Often very large bodies of water many choose to fish deep after locating fish on their sounder and employ the successful techniques of dropping blades, vibes and soft plastics to what are hopefully hungry fish. Often over looked are the edges themselves and casting lures at our edges is not only highly successful but in my opinion far more exciting.

Understanding the edges

First and foremost it is incredibly important to emphasise here that ‘stocked fish’ can behave vastly different to fish encountered in the wild. I have always believed that in many instances they can be far more difficult to tempt than their cousins in the wild and can be very sensitive to change. Many factors do come into play here such as water temperatures, oxygen levels, available food sources, rain and barometric pressure with all contributing to how fish behave and respond along the edges and throughout our dams.

The edges themselves can literally teem with life and are the home of small baitfish, gudgeons and shrimp which all seek shelter amongst the thick blanket of weed. Aquatic snails and yabbies will also happily co-exist. The attractions for bass to move up into these areas are fairly obvious but the fish must do so at times that are also appealing. This is largely a factor governed by the the seasons and time of year. In winter it is rather common knowledge that fish school up down deep (in a futile attempt to breed) while also becoming fairly sluggish. The very crisp morning temperatures are very often a shut down period along the edges while the afternoons can see fish break away from the schools to seek that added warmth that may be found along the edges in shallower water. Here they not only find warmth but have the opportunity for a quick meal.

In a reversal of this scenario we can look at the summer period where temperatures very often exceed 30 degrees.

Here the edges commonly fish far better at dawn while the water temperatures are still that bit cooler and are appealing to the fish before reaching an uncomfortable level which sees fish retreat to deeper water.

Other events that are likely to occur are periods of heavy rainfall which presents yet another differing scenario again. Here bass often look to move up and onto newly flooded sections of bank to dine across these areas that are now seeing insects, worms, small frogs and spiders caught by surprise making themselves very easy meals for the highly predatory bass.
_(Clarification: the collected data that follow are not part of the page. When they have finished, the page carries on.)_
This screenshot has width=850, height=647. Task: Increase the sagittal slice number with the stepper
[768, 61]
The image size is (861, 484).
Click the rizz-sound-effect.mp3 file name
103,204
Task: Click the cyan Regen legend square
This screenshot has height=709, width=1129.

A bite and opportunity such as this may only last a week or so as the flooded grass ultimately dies resulting in higher nitrogen levels which fish will retreat from.

The old saying of ‘ think like a fish’ needs to always be in an anglers mind and you should always look as to reasons ‘why’ fish would be holding along your chosen edge. Sum up the overall weather conditions, time of year and look to really probe the weed or timber edges for what hopefully will be, hungry bass.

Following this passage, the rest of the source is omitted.